In 2013, Jim Scott, Knox County FFA advisor and landscape design and management instructor, had the vision for the annual trip. Participating students are now becoming leaders in their field.

“Ours is the only high school in the country that has this unusual opportunity to serve the military men and women resting at Arlington National Cemetery,” Scott says. “It came about because our students are members of the National Association of Landscape Professionals, and we do this service project each year with 500 green industry professionals from across the country. It’s one way our students can give back to our nation.”

Every July, Scott takes up to six students on the 400-mile trip to D.C., where they spend two days working at Arlington National Cemetery. They also visit a major league baseball park or the Congressional Country Club so students can see career opportunities in landscape design.

“At Arlington, we are assigned a crew leader who leads our group through tasks such as irrigating, fertilizing and planting flower beds,” Scott says. “Our students interact with green industry leaders from across the country, which allows them to network and build connections. We also spend time on Capitol Hill, where we meet our senators and express concerns we have about agriculture and the green industry.”

Money for the trip is raised by their FFA chapter, and each student attending contributes a portion of the cost. Austin Anderson, a senior, served at Arlington National Cemetery in 2016.

“I’m involved in JROTC, so I’m pretty patriotic already, but being at Arlington and seeing where thousands of people who protected our country are buried was a true privilege,” Anderson says. “We cared for those grounds like we were caring for our brothers. It was very meaningful.”

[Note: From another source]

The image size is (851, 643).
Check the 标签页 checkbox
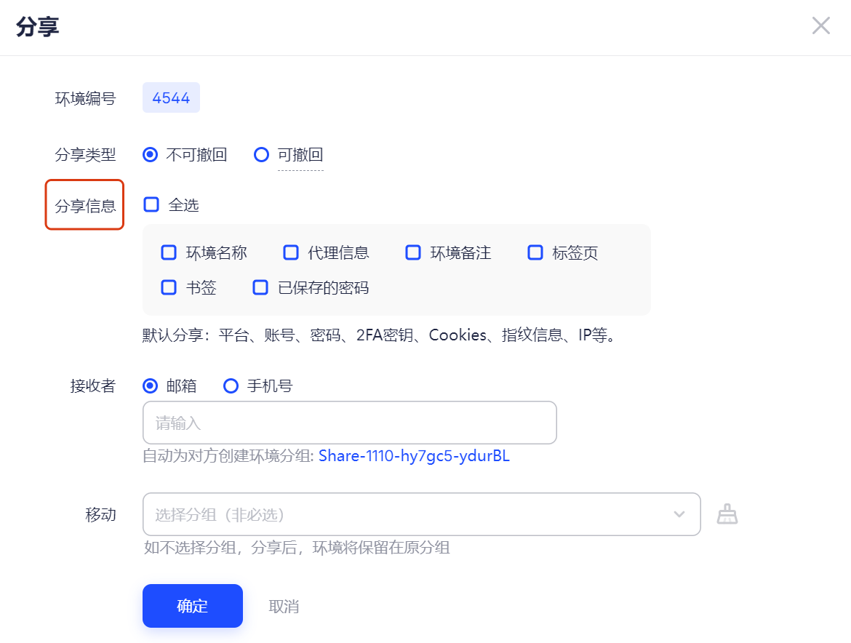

Junior Joe Arms also attended in 2016. It was his first time to visit Washington, D.C.

“It was astonishing. We got to go into parts of the cemetery that the public doesn’t get to see,” he says. “To see what seems like miles of gravestones in a historic place like that was an incredible, once-in-a-lifetime opportunity. You can’t understand the significance of it until you are there.”

Scott says students are usually a little apprehensive about serving at such a sacred cemetery, but it’sextremely rewarding.

“Students often have an ‘aha’ moment,” Scott says. “Living to serve is a key part of the FFA motto, and we try to serve in a way that will make a difference in students’ lives. This project helps them become contributing members of society and builds their character. For me, that’s one heck of a payday.”